2.5.1. 11‐week study
This study was conducted at Charles River Laboratories in Reno, NV. UTTR1147A was administered to 5 male and 5 female cynomolgus monkeys once every 2 weeks, for a total of 6 doses, by intravenous IV injection for 11 weeks at 0, 15, 75, or 300 μg/kg and by SC injection at 0 or 75 μg/kg. However, 2 males and 2 females from each group were assessed for reversibility of any drug‐related effects over an 8‐week recovery period. The doses selected for this study were based on preliminary tolerability data from a pilot 2‐week toxicity study (data not shown) as well as the projected human efficacious dose of 25 μg/kg (based on the 0.03 mg/kg efficacious dose in the mouse DSS colitis model;19 In addition, a subset of animals (2M/2F) from all dose groups were observed for an additional period of 8 weeks following the final dose (i.e., treatment‐free recovery period) to assess the reversibility of toxicity and PD biomarker effects.

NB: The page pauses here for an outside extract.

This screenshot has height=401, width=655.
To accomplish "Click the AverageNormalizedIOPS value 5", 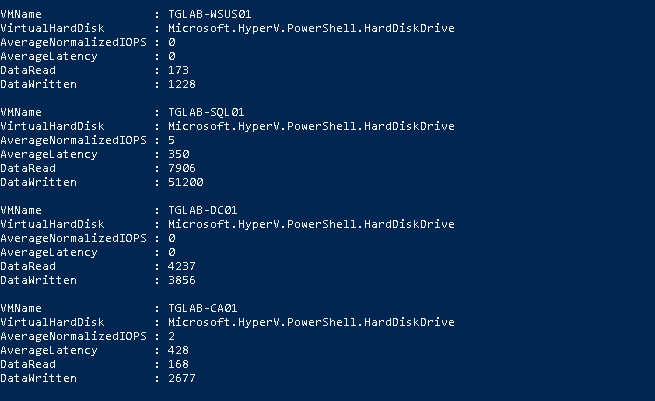I will click(x=172, y=140).
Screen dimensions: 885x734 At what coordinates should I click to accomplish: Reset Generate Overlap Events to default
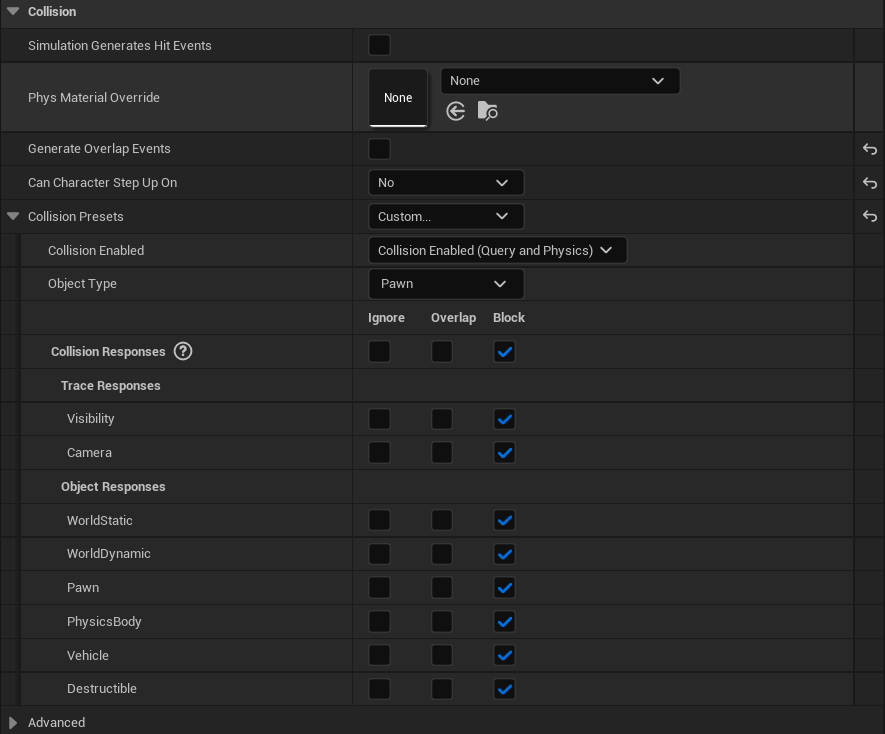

Naïve Cynomolgus monkeys (Macaca fascicularis) of Chinese origin were transferred from the colony (originally acquired from a Charles River approved vendor) for the study. Animal care, use, and handling are in full accordance with SOP 1798 (Charles River Laboratories, Reno, NV). The animals were between 2.5 and 5.5 years old and weighed between 2.3 and 3.4 kg prior to initiation of dosing. Animals were randomized and assigned to groups using a computer‐based randomization procedure. Animals were socially housed (up to 3 animals of same sex and same dosing group together) in stainless steel cages equipped with a stainless steel mesh floor and an automatic watering valve. Primary enclosures were as specified in the USDA Animal Welfare Act (9 CFR, Parts 1, 2 and 3) and as described in the Guide for the Care and Use of Laboratory Animals. However, 3 animals/sex/group were necropsied (terminal necropsy on Study Day 74) and 2 animals/sex/group were monitored for an additional 8‐week recovery period (recovery necropsy on Study Day 130).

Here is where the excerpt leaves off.